■ **TEXT PASSAGE**
Freddie Kissoon (FK): Vincent, when five CARICOM Prime Ministers came here to assist in finding a solution to the election impasse, you contacted them and turned an election controversy into a political problem. They rejected your agenda.
Vincent Alexander (VA): Freddie, what nonsense are you talking? An election problem is a political problem; it is not an engineering issue. All election issues are political issues to be resolved.
FK: In the context I am using, you are talking nonsense. Context is everything. You ought to know that. The five PMs came here to see how they can determine the legal results of an election. The picture they saw in front of them was the controversy over counting of ballots. They were not concerned with solutions to Guyana’s sociological dilemmas. If I am invited to Timbuktu to discover where the 10 ballots boxes that were used for voting at the general hospital went, then that is my mandate, not to solve the ethnic complexities of Timbuktu.
VA: You see, it comes back to the political issue. As an Indian you see the election drama as an election thing. As a Blackman, I see it as more than elections that is why I wrote to the five PMs.
FK: Why do you think I am a mental and philosophical East Indian? Genetically I’m Indian but why you think I am psychologically driven by the relentless, conscious awareness that I am Indian? I’m not. People like you, David Hinds, Eusi Kwayana must stop this race thing.
VA: Freddy, leave that old man out of your discussion. Kwayana is 96. He doesn’t need to be dragged into this. This is about you and me. Next question.
FK: I don’t want to talk too much. I want you to get in as much material so my readers could look into your mind because it has been a questionable mind the past five months or so. My next question is a long one. Vincent what was going through your head? You revealed in a letter to the newspaper that when the five CARICOM PMs came here to discuss the election deadlock, you wrote them urging them to see that the election drama is a reflection of a deep ethnic problem and asked for them to go beyond the current election crisis. But you signed the missive as head of the International Decade for People of African Descent (IDPAD) –Guyana committee. Wasn’t that a horrible case of conflict of interest because you are a GECOM commissioner advocating for an election result for APNU+AFC?

■ **ACTIVITIES**
**1)** Extract the part of the interview starting at "FK: In the context" and ending at "complexities of Timbuktu.".
**2)** Translate this sentence from the interview into Spanish: "The picture they saw in front of them was the controversy over counting of ballots."
**3)** In the interview, as head of which committee did Vincent Alexander sign his letter to the five CARICOM Prime Ministers?
The records come from a separate source, not from the interview.

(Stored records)
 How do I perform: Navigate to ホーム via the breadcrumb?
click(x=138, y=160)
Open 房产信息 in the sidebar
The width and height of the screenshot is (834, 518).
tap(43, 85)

■ **RESPONSES IN ORDER**
**1)**
FK: In the context I am using, you are talking nonsense. Context is everything. You ought to know that. The five PMs came here to see how they can determine the legal results of an election. The picture they saw in front of them was the controversy over counting of ballots. They were not concerned with solutions to Guyana’s sociological dilemmas. If I am invited to Timbuktu to discover where the 10 ballots boxes that were used for voting at the general hospital went, then that is my mandate, not to solve the ethnic complexities of Timbuktu.

**2)** La imagen que vieron frente a ellos fue la controversia sobre el conteo de las papeletas.

**3)** The International Decade for People of African Descent (IDPAD) – Guyana committee.